The truth is, most of these concepts are obvious, if you think about them. Team assists represent groundballs—I learned that one from the 1985 Baseball Abstract, when someone recommended to James putting an outfielder’s putouts in the context of PO-SO-A. Left-handed pitchers may cause a third baseman to record fewer plays—someone wrote into The Sporting News in 1991 to defend Carney Lansford’s low Range Factor with this fact.

I claim two things as mine:



* The idea that, if you remove the assists by the other infielders, a first baseman’s putout rate is meaningful.

* Hits less home runs is the proper context for fielding stats.

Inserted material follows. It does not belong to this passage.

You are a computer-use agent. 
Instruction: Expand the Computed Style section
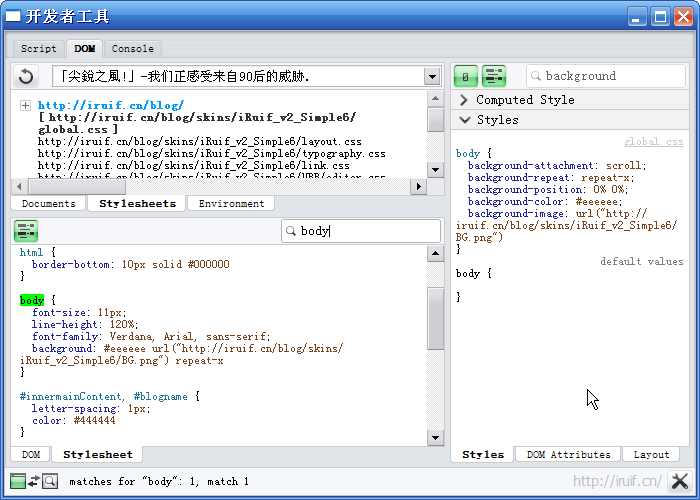464,100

And do you know what? Even after I came up with these, I learned that other people had already hinted at them. In response to Bill James’s article introducing Range Factor to Baseball Digest readers, someone wrote a letter explaining why James should not have figured these for a first baseman, since his infielders could increase his putouts with their assists. The 1982 Baseball Abstract has Bill James calling hits (less home runs, “and the doubles and triples off the wall”) defensive failures, and even running a comparison chart of several pitchers, beckoning shades of Voros McCracken. These examples are only in the context of Bill James, and there doubtless are other examples.

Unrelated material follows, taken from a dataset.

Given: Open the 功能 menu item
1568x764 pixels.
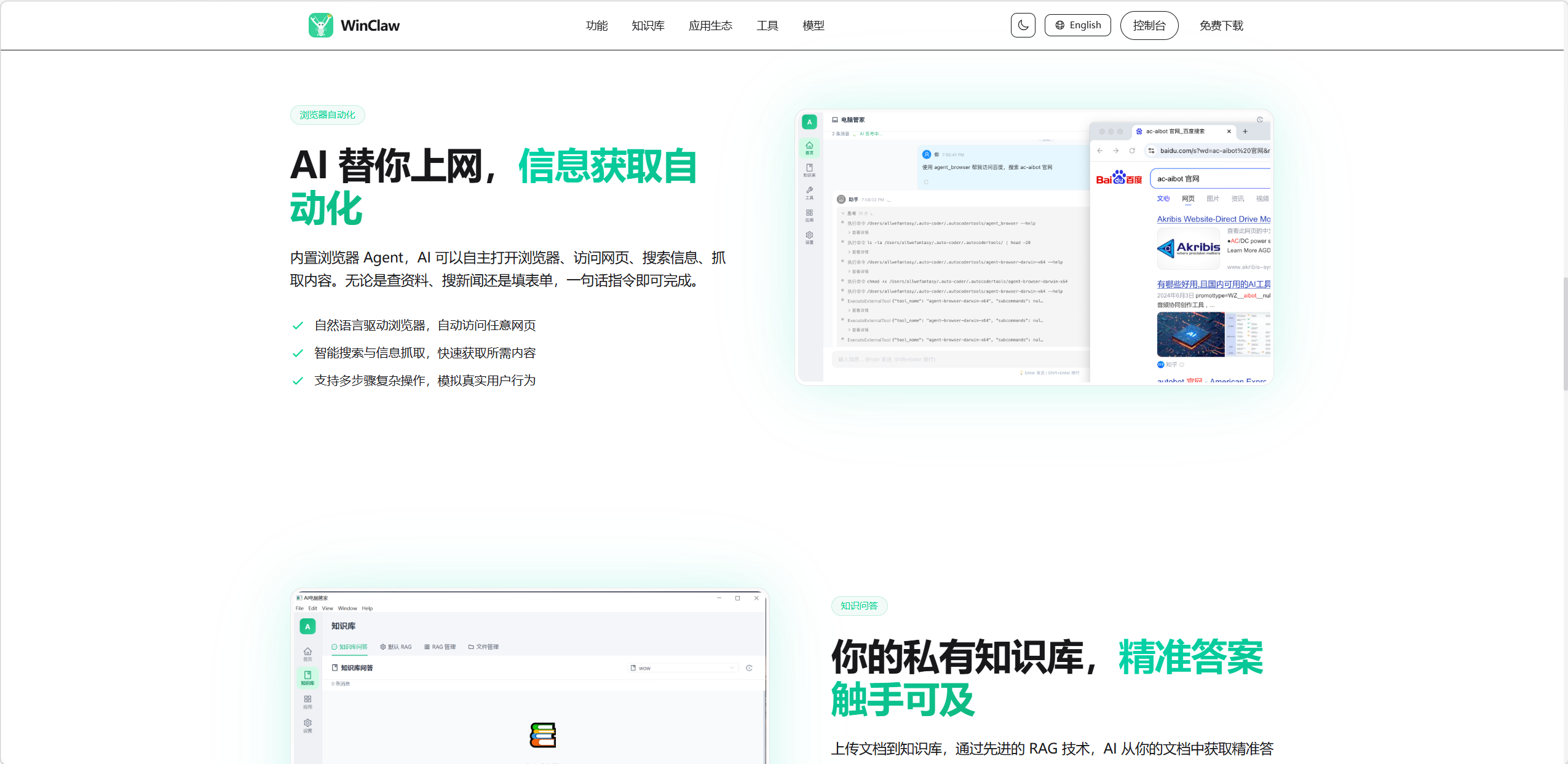Looking at the screenshot, I should pyautogui.click(x=596, y=25).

That Bill James and I would come to similar conclusions about fielding data is not the surprise. The real surprise is that James, Clay Davenport and I are the only people who bothered to adjust for what we already knew.

I first published this system to rec.sport.baseball in 1994. The system resembled James’s Range Index then, as Davenport’s system does now. James published Range Index in the 1984 Abstract, which I had not read at that time. However, my estimate of first basemen’s double plays is consciously adapted from those early Abstracts.

Bill James’s Win Shares influenced me in three ways for this revision:



* I chose to use his net first baseman assists. While I do not regard it as important as James does, it is one of the few places where we can assign difficulty to plays.

* I chose not to use putouts by third basemen and pitchers.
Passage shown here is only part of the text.